I often get this question from collaborators and PIs trying to plan their experiments and budgets. How much coverage is sufficient for an RNA-seq experiment?
One problem with this question is that having a single meaningful coverage value is difficult for RNAseq. Any sample might have a different total amount of transcription, different numbers of transcribed genes/transcripts, different amount of transcriptome complexity (more or less alternate expression) and a different distribution of expression levels for those transcripts. Not to mention common confounding factors like 3' end-bias. All of these factors effectively alter the denominator for any overall coverage calculation. More useful metrics in my opinion are things like total number of reads (and percent of those which map to transcriptome) and total number of transcripts detected with at least X% of junctions with at least X coverage. We usually target at least 10k transcripts with at least 50% of their junctions with at least 10 or 20x coverage. That is approximately what we currently get from a single hiseq lane of 200-300M reads.
But, how much coverage is sufficient? It's even harder to answer this as it really depends on what you are hoping to accomplish. If you only need gene expression levels equivalent to say an Affymetrix gene expression array then it is probably more than sufficient. Same if you only want to validate variants in medium to highly expressed genes. But, I would argue that if that's all you want, then don't waste time/money with RNAseq. What we hope to get from RNA-seq are the above two items plus also confirm variants in lower expressed genes, get good estimates of expressed VAFs, identify lowly or rarely expressed tumor-specific isoforms, show significant differences between alternative splicing patterns, etc. For all these purposes, the one hiseq lane described above is just enough to get us started in my opinion. At present I think it is a good compromise between cost and benefit. But, as prices go down for sequencing we will want to increase it, not decrease it.
We recently found a known promoter mutation (TERT) in some tumors (HCC) we were studying. The mutation is predicted to increase binding of a transcription factor and has been shown to drive subtle but significant 2-4 fold increases in transcription. When we look at expression levels for this gene in RNAseq data we just barely detect it. In fact, the FPKM levels would normally be considered in the noise range. A typical filter of FPKM>1 across at least 20% of samples would eliminate this gene before even testing for a significant difference between normal/tumor or mutant/wildtype.

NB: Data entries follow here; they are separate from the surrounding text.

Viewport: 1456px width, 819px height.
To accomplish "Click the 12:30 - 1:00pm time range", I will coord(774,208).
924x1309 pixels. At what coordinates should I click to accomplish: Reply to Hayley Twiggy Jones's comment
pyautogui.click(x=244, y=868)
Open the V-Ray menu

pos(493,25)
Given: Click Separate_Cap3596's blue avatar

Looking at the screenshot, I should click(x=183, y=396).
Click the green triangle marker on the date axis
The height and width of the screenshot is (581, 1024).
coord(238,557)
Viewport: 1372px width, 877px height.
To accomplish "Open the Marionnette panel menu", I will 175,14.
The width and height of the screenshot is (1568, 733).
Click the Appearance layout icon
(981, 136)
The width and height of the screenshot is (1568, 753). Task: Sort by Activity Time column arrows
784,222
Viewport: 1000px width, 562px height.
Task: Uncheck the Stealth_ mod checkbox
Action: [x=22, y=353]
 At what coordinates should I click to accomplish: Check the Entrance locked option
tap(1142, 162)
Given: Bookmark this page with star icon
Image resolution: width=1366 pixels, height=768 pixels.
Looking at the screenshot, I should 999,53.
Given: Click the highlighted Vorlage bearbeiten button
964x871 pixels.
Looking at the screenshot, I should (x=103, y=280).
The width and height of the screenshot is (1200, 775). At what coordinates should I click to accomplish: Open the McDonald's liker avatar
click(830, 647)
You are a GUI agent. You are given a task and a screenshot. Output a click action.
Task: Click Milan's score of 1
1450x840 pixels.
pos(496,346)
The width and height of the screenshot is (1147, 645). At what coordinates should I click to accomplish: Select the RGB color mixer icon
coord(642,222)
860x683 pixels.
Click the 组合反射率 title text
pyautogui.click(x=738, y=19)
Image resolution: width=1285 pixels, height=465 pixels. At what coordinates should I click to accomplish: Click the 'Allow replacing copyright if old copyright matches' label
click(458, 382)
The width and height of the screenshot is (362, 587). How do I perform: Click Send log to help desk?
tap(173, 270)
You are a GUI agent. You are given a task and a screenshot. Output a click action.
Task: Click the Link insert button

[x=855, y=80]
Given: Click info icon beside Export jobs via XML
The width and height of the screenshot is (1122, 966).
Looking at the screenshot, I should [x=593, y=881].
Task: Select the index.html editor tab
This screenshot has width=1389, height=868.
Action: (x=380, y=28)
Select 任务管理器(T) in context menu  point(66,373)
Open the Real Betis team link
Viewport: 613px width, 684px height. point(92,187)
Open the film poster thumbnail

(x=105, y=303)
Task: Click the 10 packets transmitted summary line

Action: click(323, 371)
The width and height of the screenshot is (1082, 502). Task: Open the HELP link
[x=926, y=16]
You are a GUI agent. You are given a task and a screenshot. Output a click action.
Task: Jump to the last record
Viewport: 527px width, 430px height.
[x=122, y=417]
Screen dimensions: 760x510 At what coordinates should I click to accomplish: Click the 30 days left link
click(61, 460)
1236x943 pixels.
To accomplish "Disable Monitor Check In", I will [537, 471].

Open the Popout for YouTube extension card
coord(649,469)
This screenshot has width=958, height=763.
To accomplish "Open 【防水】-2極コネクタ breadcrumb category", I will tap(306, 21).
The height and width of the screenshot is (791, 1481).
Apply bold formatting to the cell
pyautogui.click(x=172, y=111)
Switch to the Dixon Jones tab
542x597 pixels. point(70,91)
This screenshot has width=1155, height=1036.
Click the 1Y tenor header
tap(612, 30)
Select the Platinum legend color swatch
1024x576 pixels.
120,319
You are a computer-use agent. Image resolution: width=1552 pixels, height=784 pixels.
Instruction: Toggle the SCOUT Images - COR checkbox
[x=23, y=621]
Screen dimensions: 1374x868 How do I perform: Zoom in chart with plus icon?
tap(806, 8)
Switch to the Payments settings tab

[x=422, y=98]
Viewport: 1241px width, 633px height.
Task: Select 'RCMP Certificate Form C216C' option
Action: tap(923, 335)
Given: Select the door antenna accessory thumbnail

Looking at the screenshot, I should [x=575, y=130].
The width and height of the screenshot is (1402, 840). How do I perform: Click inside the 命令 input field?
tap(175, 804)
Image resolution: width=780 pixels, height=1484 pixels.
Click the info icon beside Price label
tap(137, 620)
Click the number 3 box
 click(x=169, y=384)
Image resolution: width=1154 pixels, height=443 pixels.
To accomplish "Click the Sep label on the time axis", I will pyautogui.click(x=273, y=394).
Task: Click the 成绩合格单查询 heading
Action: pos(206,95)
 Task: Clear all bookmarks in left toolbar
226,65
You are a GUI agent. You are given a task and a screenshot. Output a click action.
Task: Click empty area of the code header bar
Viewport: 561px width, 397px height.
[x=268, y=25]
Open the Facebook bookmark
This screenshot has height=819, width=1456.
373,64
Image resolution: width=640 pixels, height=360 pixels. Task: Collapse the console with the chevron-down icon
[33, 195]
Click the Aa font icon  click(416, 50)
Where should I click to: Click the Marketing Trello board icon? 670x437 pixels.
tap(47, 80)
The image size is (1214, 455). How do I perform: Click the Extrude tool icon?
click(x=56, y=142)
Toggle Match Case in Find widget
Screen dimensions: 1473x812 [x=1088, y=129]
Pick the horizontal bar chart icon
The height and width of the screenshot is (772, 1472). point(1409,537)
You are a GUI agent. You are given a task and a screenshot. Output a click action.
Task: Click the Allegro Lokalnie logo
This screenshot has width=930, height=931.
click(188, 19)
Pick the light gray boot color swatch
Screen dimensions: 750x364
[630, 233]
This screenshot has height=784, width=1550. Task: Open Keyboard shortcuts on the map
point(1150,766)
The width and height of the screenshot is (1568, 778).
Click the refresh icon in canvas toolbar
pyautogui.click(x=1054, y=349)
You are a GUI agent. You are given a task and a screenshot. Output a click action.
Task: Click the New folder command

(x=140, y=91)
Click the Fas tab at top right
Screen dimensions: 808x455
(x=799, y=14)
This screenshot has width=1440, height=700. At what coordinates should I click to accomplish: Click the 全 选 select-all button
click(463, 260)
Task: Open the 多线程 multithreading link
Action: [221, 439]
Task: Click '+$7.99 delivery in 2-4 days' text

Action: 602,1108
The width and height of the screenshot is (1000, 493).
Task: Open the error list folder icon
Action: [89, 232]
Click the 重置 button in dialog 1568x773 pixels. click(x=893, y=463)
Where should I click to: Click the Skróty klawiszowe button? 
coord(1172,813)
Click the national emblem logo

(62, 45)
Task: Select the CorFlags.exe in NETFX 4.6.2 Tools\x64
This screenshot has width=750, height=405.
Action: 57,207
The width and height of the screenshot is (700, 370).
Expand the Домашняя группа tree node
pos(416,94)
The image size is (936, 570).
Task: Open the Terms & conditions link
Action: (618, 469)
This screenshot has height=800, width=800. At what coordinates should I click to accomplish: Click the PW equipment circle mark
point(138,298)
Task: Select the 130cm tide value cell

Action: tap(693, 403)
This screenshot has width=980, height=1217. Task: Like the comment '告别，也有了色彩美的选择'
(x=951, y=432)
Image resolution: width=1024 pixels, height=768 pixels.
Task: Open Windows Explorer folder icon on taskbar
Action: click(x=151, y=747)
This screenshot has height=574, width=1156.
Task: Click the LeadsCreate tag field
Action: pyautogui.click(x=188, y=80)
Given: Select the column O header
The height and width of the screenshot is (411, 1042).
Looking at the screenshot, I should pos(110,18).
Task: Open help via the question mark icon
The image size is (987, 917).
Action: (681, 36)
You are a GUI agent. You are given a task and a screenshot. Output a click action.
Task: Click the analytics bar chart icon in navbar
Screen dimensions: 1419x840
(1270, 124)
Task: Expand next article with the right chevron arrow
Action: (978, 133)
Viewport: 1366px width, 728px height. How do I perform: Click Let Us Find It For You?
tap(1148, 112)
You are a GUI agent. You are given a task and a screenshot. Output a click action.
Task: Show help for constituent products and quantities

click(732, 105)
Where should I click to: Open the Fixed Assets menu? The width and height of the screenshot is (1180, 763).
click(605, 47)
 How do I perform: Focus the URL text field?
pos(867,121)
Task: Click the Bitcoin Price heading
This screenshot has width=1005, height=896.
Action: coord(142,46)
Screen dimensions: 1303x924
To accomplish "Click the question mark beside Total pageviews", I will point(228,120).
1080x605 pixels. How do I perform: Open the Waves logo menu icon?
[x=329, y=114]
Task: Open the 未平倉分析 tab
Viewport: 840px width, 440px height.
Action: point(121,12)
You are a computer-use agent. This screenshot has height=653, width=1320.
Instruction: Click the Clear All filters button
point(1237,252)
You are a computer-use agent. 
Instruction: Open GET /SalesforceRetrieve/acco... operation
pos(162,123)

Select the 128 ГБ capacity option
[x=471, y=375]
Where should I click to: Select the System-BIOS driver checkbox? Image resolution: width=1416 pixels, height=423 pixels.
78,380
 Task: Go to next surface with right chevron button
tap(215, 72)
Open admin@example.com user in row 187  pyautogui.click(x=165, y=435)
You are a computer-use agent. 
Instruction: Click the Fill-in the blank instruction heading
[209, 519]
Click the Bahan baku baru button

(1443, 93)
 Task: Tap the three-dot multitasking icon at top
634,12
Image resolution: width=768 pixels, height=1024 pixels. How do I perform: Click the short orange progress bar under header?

This is a very important cancer gene, with a known mutation causing functional up-regulation that is almost undetectable at current depth levels if we don't already know to look for it! So, I argue that more depth is still needed (cost permitting). Would love to hear other people's thoughts on this.
One issue to keep in mind: some (many? most?) samples are dominated by reads from just one or a few genes. Since these genes take up a large fraction of your fixed supply of total reads, the rest of the genes get lower coverage as a result. For example, in blood samples, globin genes generally make up 50% or more of the total reads, leaving you with less than 50% of the reads for the rest of the transcriptome. Keep this in mind when deciding how many reads you need, your samples are known to be dominated by certain transcripts.
Indeed. This falls under the topic of "different distribution of expression levels for those transcripts". While the overall shape of the distribution does change somewhat from sample to sample, it is I think always the case that you will "lose" a large fraction of your reads for a relatively small number of highly expressed genes. Its probably the single biggest reason why we need so many reads to properly cover the transcriptome. This effect can be mediated somewhat with cDNA capture or other strategies but that is probably a topic for another post.